A year later, Wallace turned professional and captured the PKA middleweight karate championship with a second-round knockout. He relinquished the crown in 1980, undefeated. The PKA promoted the sport of full-contact karate. Full-contact karate differed from kickboxing in that leg kicks were allowed in kickboxing and forbidden in full-contact karate.  It was PKA President, Don Quine, who coined the phrase "Superfoot" to describe Wallace after witnessing his fight first with Mark Georgantas and then with Jem Echollas.

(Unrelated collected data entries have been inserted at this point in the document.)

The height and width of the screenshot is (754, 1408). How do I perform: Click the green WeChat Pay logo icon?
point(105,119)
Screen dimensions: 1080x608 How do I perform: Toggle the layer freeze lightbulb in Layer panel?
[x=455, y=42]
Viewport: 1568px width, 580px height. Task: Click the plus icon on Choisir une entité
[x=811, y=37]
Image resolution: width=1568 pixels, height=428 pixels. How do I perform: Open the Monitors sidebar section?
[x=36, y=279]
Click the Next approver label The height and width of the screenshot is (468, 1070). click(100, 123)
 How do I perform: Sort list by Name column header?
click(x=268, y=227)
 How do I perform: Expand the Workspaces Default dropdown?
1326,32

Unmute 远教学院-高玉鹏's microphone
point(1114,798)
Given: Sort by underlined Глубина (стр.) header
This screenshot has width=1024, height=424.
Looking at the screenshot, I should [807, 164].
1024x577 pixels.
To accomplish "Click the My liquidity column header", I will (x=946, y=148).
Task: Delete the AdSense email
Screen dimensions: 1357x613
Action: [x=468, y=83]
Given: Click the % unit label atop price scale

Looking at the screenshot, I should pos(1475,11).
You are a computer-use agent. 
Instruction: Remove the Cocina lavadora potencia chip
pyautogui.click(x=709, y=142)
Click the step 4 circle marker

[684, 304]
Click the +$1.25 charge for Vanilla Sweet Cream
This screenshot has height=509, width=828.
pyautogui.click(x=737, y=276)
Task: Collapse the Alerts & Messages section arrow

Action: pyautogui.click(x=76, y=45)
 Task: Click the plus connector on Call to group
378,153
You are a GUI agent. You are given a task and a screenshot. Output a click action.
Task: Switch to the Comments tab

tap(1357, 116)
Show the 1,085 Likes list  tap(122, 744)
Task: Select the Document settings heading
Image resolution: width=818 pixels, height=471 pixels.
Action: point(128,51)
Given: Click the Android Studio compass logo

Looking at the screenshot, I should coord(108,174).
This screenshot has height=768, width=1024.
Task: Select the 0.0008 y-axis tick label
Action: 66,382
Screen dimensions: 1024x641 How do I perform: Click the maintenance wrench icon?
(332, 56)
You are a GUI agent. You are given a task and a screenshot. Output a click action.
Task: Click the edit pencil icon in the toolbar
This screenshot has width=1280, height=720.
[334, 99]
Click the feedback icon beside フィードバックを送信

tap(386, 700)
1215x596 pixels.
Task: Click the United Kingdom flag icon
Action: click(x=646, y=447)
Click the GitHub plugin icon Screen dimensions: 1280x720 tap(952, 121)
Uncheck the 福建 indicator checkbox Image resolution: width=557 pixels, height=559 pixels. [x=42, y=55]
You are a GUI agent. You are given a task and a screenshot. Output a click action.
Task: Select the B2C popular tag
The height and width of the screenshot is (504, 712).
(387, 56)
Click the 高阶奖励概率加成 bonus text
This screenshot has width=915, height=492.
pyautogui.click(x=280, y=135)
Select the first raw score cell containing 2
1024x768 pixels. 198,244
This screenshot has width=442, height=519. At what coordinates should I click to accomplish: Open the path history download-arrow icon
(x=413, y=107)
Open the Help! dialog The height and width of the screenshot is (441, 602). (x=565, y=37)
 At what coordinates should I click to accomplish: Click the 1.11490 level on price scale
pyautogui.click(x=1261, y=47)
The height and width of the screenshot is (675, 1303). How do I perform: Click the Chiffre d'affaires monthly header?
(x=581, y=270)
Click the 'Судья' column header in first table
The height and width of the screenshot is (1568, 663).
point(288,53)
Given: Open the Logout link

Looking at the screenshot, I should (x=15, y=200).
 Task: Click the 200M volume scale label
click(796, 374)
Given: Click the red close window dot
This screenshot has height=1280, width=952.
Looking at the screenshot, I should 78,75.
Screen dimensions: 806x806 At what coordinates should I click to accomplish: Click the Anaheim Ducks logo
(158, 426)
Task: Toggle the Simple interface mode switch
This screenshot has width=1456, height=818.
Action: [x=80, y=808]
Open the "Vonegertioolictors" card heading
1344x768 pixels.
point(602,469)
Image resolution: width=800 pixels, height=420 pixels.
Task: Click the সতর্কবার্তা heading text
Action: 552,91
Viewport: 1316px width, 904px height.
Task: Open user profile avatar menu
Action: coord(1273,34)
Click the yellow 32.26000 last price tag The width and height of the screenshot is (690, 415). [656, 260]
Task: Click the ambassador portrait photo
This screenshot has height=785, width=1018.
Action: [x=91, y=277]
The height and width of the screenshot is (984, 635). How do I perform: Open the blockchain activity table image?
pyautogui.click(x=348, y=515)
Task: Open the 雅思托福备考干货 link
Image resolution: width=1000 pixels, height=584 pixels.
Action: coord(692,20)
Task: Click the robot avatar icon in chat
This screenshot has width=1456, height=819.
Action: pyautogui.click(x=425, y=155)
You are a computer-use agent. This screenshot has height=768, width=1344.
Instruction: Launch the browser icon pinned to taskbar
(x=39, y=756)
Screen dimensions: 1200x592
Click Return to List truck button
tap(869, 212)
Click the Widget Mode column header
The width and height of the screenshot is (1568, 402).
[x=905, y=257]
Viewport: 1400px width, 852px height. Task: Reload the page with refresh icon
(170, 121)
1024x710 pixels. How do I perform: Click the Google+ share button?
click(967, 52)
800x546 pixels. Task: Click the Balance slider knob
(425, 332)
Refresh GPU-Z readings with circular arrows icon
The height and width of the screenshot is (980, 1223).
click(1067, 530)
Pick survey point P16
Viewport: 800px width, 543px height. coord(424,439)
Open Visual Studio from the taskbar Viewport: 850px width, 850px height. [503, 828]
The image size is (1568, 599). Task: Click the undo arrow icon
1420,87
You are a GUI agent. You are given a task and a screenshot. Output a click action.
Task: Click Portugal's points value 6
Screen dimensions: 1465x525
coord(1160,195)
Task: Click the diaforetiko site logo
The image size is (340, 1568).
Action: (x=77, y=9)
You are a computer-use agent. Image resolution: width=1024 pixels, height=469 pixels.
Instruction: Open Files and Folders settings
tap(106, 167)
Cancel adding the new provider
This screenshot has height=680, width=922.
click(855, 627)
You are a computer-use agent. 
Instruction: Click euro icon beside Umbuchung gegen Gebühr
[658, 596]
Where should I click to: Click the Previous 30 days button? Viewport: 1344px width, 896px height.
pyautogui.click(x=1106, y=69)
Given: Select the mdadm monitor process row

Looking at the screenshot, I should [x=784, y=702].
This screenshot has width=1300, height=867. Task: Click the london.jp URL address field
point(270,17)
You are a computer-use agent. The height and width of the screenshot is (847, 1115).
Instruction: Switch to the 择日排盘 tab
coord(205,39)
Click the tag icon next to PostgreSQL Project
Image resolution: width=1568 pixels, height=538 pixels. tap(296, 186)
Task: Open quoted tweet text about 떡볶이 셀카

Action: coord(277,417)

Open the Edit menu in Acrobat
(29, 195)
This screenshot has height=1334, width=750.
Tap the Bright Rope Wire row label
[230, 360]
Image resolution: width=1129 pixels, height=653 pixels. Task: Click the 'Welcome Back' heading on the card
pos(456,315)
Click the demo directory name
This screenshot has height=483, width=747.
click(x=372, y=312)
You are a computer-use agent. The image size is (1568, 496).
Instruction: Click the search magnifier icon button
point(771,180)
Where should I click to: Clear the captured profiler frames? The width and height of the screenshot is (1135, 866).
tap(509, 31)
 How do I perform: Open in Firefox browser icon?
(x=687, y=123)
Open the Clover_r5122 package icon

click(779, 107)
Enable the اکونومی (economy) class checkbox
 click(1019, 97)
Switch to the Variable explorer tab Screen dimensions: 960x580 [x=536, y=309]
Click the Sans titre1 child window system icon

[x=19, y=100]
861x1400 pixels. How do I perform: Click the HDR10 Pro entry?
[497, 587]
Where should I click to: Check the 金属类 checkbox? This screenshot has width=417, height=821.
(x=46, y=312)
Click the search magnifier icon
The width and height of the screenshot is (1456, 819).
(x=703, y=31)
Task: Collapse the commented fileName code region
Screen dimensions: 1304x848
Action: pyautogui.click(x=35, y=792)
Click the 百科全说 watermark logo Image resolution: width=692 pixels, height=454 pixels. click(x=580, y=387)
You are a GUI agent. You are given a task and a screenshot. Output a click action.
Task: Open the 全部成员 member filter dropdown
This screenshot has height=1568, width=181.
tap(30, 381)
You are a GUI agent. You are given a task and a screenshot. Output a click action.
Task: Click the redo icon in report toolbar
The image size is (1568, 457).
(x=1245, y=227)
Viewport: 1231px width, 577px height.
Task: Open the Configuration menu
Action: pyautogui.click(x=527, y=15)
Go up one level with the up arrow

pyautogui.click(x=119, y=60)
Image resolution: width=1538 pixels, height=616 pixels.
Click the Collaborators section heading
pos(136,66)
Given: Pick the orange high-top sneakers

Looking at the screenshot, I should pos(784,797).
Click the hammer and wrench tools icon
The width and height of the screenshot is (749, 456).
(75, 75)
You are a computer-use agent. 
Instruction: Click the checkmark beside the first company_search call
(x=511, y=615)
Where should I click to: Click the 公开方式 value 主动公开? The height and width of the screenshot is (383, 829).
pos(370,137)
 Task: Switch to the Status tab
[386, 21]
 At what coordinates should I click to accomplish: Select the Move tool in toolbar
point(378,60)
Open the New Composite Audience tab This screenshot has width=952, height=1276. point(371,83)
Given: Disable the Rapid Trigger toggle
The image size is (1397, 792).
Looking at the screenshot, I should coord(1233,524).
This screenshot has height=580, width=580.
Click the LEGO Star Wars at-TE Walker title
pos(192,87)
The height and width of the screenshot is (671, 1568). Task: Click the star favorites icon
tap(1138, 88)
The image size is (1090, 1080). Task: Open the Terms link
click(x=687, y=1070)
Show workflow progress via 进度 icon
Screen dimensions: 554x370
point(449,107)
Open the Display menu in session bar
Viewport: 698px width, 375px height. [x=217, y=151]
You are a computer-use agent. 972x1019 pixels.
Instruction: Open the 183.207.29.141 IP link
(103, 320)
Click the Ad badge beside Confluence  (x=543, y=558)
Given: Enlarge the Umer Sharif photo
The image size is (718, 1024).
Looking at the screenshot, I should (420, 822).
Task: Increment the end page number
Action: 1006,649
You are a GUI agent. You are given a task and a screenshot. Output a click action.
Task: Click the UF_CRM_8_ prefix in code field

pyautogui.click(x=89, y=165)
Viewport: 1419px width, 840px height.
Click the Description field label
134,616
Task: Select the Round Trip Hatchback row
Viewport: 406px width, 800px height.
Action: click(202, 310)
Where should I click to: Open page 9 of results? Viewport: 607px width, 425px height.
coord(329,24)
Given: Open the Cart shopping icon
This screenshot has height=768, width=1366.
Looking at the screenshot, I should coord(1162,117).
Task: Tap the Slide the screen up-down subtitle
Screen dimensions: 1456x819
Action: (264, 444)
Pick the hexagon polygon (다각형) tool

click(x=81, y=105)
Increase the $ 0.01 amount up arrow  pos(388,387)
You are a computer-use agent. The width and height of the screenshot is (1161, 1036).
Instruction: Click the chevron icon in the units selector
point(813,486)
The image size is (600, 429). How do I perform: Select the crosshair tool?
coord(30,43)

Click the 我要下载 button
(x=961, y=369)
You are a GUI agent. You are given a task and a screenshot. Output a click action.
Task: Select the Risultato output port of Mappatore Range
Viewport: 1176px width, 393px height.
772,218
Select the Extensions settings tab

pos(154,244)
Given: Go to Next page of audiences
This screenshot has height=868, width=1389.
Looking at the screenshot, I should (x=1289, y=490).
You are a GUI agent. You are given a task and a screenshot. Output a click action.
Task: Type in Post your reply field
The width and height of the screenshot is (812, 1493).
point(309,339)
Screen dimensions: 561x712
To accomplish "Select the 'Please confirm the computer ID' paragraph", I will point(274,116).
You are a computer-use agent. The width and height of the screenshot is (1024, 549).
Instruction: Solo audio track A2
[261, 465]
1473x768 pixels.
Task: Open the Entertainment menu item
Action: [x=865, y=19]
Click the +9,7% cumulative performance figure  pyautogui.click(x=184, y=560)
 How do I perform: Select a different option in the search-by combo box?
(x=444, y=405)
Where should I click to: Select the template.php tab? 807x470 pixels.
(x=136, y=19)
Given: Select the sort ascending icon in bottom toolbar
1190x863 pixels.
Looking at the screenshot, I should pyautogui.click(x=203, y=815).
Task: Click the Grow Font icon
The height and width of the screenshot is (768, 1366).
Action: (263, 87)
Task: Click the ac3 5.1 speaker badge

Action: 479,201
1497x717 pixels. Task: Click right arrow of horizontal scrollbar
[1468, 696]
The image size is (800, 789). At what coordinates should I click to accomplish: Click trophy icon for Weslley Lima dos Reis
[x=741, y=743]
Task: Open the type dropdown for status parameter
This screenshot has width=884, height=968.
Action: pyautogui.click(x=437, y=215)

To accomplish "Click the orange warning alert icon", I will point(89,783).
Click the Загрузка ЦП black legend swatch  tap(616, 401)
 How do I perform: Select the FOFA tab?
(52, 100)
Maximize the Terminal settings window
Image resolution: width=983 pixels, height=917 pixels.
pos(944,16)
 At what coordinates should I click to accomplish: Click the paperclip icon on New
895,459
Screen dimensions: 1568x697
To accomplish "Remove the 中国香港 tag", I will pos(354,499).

In 1990 Bill Wallace (166 lbs) fought one last exhibition kickboxing/karate match with friend Joe Lewis (198 lbs) on pay per view. Both Wallace and Lewis were refused a boxing license because of their age. The exhibition ended with one judge in favor of Wallace and the other two judges scored the bout a tie; ending the exhibition in a draw.

Education 

Wallace studied at Ball State University, earning a bachelor's degree in 1971 in physical education. In 1976, he earned a master's degree in kinesiology from Memphis State University.

Accomplishments 

Wallace has taught karate, judo, wrestling, and weightlifting at Memphis State University. The author of a college textbook about karate and kinesiology, he continues to teach seminars across the United States and abroad. He has acted, most notably in A Force of One starring Chuck Norris. Wallace was the play-by-play commentator for the inaugural Ultimate Fighting Championship pay-per-view event UFC 1 in 1993 alongside fellow kickboxer Kathy Long and NFL Hall of Fame player Jim Brown in which he burped as he said, "Hello, I'm Bill Wallace, and welcome to McNichols Arena" in what has become a much beloved blooper from that event. Wallace administers an organization of karate schools under his "Superfoot" system. He was elected to Black Belt Magazine's Hall of Fame in 1973 as "Tournament Karate Fighter of the Year" and again in 1978 as "Man of the Year." His film credits include A Force of One with Chuck Norris; Killpoint, with Cameron Mitchell; Continental Divide and Neighbors, with John Belushi; The Protector, with Jackie Chan; Los Bravos with Hector Echavarria; A Prayer for the Dying, with Mickey Rourke; Ninja Turf; and Sword of Heaven.

Miscellaneous  

Bill Wallace was a personal trainer and close friend of both Elvis Presley and John Belushi. On March 5, 1982, Bill Wallace found John Belushi dead of a cocaine and heroin overdose, in his room in Bungalow 3, at the Chateau Marmont, on Sunset Boulevard, in Hollywood, California.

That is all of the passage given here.